RECORDS ->
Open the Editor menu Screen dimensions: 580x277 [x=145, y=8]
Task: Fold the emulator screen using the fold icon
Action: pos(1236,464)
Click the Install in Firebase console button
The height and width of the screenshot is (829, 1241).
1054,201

THE TASK -> The listing is to be given again exactly, line for line.

PROBLEM SOLUTION ->
Open the Editor menu Screen dimensions: 580x277 [x=145, y=8]
Task: Fold the emulator screen using the fold icon
Action: pos(1236,464)
Click the Install in Firebase console button
The height and width of the screenshot is (829, 1241).
1054,201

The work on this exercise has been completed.